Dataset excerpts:
================
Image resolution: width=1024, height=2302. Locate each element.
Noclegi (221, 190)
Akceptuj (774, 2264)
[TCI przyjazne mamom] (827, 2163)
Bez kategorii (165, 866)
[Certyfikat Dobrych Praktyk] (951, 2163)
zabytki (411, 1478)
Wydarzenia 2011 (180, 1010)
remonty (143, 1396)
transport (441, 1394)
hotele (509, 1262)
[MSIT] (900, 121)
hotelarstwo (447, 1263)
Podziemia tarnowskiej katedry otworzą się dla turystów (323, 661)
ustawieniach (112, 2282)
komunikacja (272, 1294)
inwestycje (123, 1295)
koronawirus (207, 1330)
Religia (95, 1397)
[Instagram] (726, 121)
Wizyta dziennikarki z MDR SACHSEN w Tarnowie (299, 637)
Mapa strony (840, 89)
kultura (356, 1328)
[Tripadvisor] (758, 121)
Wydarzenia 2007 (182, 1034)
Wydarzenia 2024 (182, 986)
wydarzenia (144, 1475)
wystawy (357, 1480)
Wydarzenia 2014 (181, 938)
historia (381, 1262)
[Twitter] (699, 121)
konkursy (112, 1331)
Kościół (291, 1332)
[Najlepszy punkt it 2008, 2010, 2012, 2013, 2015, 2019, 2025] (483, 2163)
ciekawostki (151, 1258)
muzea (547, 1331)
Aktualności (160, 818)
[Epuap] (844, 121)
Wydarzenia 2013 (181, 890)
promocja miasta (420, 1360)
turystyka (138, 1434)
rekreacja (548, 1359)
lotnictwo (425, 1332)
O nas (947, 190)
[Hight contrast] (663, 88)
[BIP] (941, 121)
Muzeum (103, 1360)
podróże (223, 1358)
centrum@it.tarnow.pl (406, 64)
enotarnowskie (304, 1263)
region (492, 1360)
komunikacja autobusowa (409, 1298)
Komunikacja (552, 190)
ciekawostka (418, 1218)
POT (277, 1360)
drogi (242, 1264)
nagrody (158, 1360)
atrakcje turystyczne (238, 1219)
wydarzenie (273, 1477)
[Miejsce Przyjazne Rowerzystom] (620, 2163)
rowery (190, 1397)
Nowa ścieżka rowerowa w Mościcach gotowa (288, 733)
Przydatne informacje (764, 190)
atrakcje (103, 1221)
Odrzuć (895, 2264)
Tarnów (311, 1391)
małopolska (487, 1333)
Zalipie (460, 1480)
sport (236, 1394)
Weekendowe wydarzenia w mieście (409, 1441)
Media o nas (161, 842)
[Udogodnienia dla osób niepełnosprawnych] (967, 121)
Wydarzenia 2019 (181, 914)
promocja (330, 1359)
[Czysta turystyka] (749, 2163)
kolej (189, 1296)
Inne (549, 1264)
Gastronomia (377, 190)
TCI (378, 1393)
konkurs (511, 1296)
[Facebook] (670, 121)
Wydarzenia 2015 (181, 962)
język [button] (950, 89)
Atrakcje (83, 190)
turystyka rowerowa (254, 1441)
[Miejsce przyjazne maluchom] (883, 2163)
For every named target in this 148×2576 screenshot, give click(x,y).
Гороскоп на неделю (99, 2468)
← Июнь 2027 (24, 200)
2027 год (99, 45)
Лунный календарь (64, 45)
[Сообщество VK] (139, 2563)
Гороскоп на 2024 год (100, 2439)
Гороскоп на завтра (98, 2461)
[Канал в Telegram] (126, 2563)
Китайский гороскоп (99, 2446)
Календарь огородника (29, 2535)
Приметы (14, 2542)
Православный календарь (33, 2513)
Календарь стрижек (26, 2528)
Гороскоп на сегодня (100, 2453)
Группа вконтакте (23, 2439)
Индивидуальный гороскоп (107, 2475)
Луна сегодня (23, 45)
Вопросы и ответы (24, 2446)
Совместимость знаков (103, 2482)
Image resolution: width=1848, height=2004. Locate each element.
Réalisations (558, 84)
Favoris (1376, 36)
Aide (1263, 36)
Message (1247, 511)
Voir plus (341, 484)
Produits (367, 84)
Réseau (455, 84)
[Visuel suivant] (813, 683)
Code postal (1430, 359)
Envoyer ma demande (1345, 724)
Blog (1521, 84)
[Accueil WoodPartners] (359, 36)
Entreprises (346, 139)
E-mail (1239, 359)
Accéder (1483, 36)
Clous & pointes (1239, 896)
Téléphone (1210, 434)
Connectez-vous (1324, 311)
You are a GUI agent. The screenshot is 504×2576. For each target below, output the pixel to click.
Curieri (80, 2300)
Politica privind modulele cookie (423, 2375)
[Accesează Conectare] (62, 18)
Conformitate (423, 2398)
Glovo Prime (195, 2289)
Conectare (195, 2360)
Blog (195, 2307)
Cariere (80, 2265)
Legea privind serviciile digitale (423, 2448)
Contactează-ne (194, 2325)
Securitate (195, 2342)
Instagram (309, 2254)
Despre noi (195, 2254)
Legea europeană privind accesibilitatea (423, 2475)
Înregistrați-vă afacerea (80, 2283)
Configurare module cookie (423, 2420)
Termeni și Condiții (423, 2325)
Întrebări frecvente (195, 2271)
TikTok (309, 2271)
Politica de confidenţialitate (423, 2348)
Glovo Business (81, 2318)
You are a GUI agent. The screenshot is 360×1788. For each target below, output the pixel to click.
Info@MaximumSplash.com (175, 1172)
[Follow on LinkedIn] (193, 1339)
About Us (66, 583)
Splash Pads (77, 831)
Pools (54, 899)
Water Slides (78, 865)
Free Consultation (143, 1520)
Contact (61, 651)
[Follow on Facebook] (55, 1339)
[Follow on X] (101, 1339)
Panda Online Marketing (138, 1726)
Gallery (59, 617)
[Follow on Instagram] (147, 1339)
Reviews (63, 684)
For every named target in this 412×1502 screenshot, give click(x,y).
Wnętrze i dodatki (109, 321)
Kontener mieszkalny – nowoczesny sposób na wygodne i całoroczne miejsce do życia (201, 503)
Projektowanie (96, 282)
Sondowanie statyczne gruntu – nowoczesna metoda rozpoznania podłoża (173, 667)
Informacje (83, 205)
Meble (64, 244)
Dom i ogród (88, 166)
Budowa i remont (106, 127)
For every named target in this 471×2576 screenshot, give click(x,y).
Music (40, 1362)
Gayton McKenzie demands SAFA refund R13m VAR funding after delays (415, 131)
================
Problem statement: With the line holding "Connectez-vous (1324, 311)" as the first and the line holding "[Follow on Facebook] (55, 1339)" as the last, set down that range of the entries above exactly, and nothing else.

Result:
Connectez-vous (1324, 311)
You are a GUI agent. The screenshot is 504×2576. For each target below, output the pixel to click.
Curieri (80, 2300)
Politica privind modulele cookie (423, 2375)
[Accesează Conectare] (62, 18)
Conformitate (423, 2398)
Glovo Prime (195, 2289)
Conectare (195, 2360)
Blog (195, 2307)
Cariere (80, 2265)
Legea privind serviciile digitale (423, 2448)
Contactează-ne (194, 2325)
Securitate (195, 2342)
Instagram (309, 2254)
Despre noi (195, 2254)
Legea europeană privind accesibilitatea (423, 2475)
Înregistrați-vă afacerea (80, 2283)
Configurare module cookie (423, 2420)
Termeni și Condiții (423, 2325)
Întrebări frecvente (195, 2271)
TikTok (309, 2271)
Politica de confidenţialitate (423, 2348)
Glovo Business (81, 2318)
You are a GUI agent. The screenshot is 360×1788. For each target below, output the pixel to click.
Info@MaximumSplash.com (175, 1172)
[Follow on LinkedIn] (193, 1339)
About Us (66, 583)
Splash Pads (77, 831)
Pools (54, 899)
Water Slides (78, 865)
Free Consultation (143, 1520)
Contact (61, 651)
[Follow on Facebook] (55, 1339)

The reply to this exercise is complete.